◆ WHAT TO DO ◆
Once you reach the line that contains "Given: Click the Aux 1 volume fader handle", retype it and each later line exactly as written, stopping only at the end of the listing.

◆ EXERCISE INPUTS ◆
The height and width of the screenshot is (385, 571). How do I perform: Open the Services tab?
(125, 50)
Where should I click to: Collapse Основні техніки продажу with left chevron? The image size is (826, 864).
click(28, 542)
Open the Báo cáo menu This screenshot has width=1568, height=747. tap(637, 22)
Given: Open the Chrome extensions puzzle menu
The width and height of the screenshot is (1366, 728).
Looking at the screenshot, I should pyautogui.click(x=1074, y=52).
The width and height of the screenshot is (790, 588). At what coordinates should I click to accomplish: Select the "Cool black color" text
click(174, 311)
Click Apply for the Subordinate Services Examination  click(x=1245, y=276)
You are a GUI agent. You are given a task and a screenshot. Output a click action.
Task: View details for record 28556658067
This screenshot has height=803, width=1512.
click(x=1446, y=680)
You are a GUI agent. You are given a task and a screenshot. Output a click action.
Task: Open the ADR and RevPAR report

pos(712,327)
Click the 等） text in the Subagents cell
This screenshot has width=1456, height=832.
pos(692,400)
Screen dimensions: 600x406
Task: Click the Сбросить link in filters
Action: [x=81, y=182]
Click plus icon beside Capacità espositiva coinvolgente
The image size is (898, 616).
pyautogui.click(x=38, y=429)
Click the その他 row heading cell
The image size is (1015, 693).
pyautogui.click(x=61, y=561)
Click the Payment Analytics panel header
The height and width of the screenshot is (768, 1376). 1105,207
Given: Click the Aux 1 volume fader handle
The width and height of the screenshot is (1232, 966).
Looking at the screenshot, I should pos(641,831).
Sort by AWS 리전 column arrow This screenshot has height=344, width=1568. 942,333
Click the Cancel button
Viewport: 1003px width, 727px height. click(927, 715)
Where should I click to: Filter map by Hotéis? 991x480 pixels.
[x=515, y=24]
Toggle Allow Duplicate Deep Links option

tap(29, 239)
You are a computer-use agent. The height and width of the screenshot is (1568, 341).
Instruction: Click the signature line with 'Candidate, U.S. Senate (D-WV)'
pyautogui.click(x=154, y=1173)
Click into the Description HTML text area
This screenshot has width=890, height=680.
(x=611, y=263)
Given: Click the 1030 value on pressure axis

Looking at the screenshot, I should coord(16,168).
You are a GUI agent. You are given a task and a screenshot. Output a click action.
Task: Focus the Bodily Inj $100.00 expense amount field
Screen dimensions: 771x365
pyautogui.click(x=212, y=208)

◆ SOLUTION FOR THIS EXERCISE ◆
Given: Click the Aux 1 volume fader handle
The width and height of the screenshot is (1232, 966).
Looking at the screenshot, I should pos(641,831).
Sort by AWS 리전 column arrow This screenshot has height=344, width=1568. 942,333
Click the Cancel button
Viewport: 1003px width, 727px height. click(927, 715)
Where should I click to: Filter map by Hotéis? 991x480 pixels.
[x=515, y=24]
Toggle Allow Duplicate Deep Links option

tap(29, 239)
You are a computer-use agent. The height and width of the screenshot is (1568, 341).
Instruction: Click the signature line with 'Candidate, U.S. Senate (D-WV)'
pyautogui.click(x=154, y=1173)
Click into the Description HTML text area
This screenshot has width=890, height=680.
(x=611, y=263)
Given: Click the 1030 value on pressure axis

Looking at the screenshot, I should coord(16,168).
You are a GUI agent. You are given a task and a screenshot. Output a click action.
Task: Focus the Bodily Inj $100.00 expense amount field
Screen dimensions: 771x365
pyautogui.click(x=212, y=208)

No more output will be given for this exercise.